Definition of bitcoin

Bitcoin is known as the very first decentralized digital currency, it is basically coins that can be sent online. 2009 was the year of the birth of bitcoin. The name of the creator is unknown, but the pseudonym Satoshi Nakamoto was given to this man.

Benefits of Bitcoin.

Transactions with bitcoins are carried out directly from person to person via the Internet. No need for a bank or clearing to act as an intermediary. Due to this, the commission for transactions is much lower, they can be used in all countries. Bitcoin accounts cannot be frozen, there are no prerequisites for opening them, the same for limits. Every day more and more traders start accepting them. With them you can buy anything.

How Bitcoin works.

You can exchange dollars, euros or other currencies for bitcoin. You can buy and sell as if any other currency of the country. To save your bitcoins, you need to keep them in your wallets. These wallets are on your computer, mobile device or on third-party websites. Send bitcoin is very simple. It’s as simple as sending an email. For bitcoin you can buy almost anything.

Why bitcoin?

Bitcoin can be used anonymously to purchase any type of goods. International payments are extremely simple and very cheap. The reason for this is that bitcoins are not actually tied to any country. They are not subject to any regulation. Small businesses love them because there are no credit card fees. There are people who buy bitcoin just for the purpose of investing, expecting that they will increase their value.

Ways to get bitcoins.

1) Buy on exchanges: People are allowed to buy or sell bitcoins on sites called bitcoin exchanges. They do this using their country’s currency or any other currency they have or love.

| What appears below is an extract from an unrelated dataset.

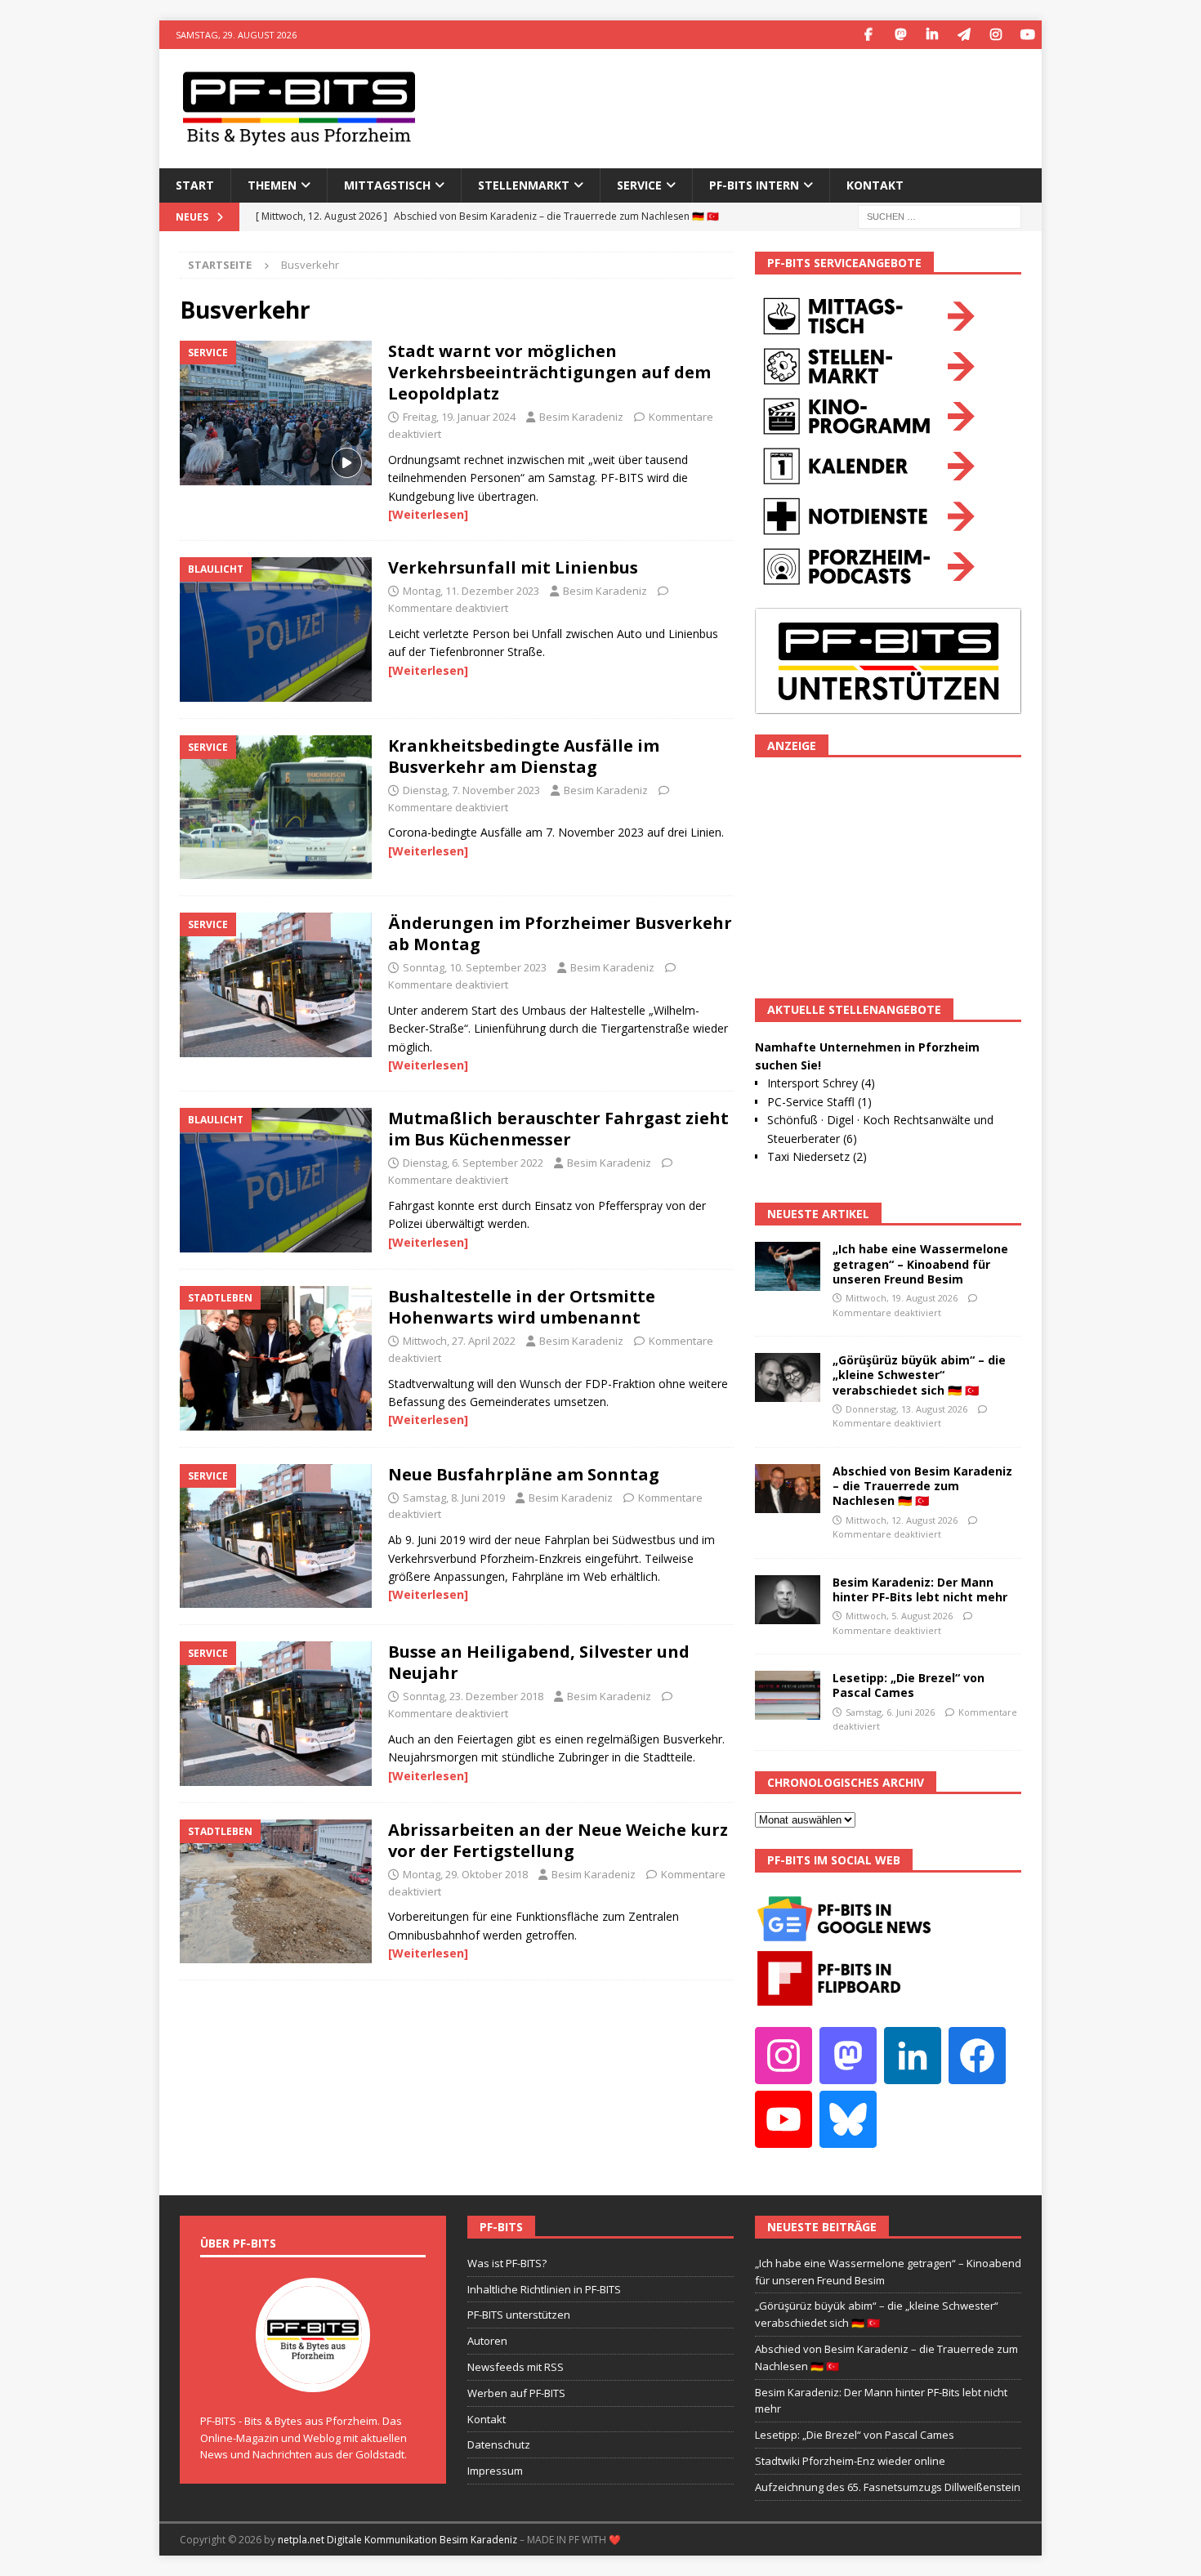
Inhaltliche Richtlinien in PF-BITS (544, 2289)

2) Transfers: people can just send bitcoins to each other via mobile phones, computers or internet platforms. This is the same as sending cash digitally.

3) Mining: The network is guarded by some individuals called Miner. They are regularly rewarded for all recently confirmed transactions. These transactions are fully verified and then they are recorded in a so-called public transparent book. These people compete in mining these bitcoins, using computer equipment to solve complex mathematical problems. Miners invest a lot of money in equipment. There is now something called cloud mining. Using cloud mining, Miner simply invests money in third-party websites, these sites provide all the necessary infrastructure while reducing equipment and energy costs.

Storage and preservation of bitcoins.

These bitcoins are stored in so-called digital wallets. These wallets exist in the cloud or in people’s computers. A wallet is something like a virtual bank account. These wallets allow people to send or receive bitcoins, pay for things or just keep bitcoins. Unlike bank accounts, these bitcoin wallets are never insured by the FDIC.

Types of wallets.

1) Wallet in the cloud: The advantage of having a wallet in the cloud is that people do not need to install software on their computers and wait for long synchronization processes. The downside is that clouds can be hacked and people can lose their bitcoins. However, these sites are very secure.

2) Wallet on computer: The advantage of having a wallet on computer is that people keep their bitcoins safe from the rest of the internet. The downside is that people can remove them by formatting the computer or because of viruses.

Anonymity of Bitcoin.

There is no need to specify a person’s real name when making a transaction in bitcoins. Each of the bitcoin transactions is recorded in what is known as a public journal. This magazine only contains wallet IDs, not people’s names. so basically every transaction is private. People can buy and sell things without tracking.

Bitcoin Innovation.

Bitcoin has founded a whole new way of innovation. Bitcoin software is open source, meaning anyone can view it. Today’s fact is that bitcoin is transforming global finance just as the Internet has changed everything in publication. The concept is brilliant. When everyone has access to the entire global bitcoin market, new ideas emerge. Reducing transaction fees is a bitcoin fact. Accepting bitcoins costs anything, and they are very easy to set up. There are no reverse payments. The bitcoin community will create additional businesses of all kinds.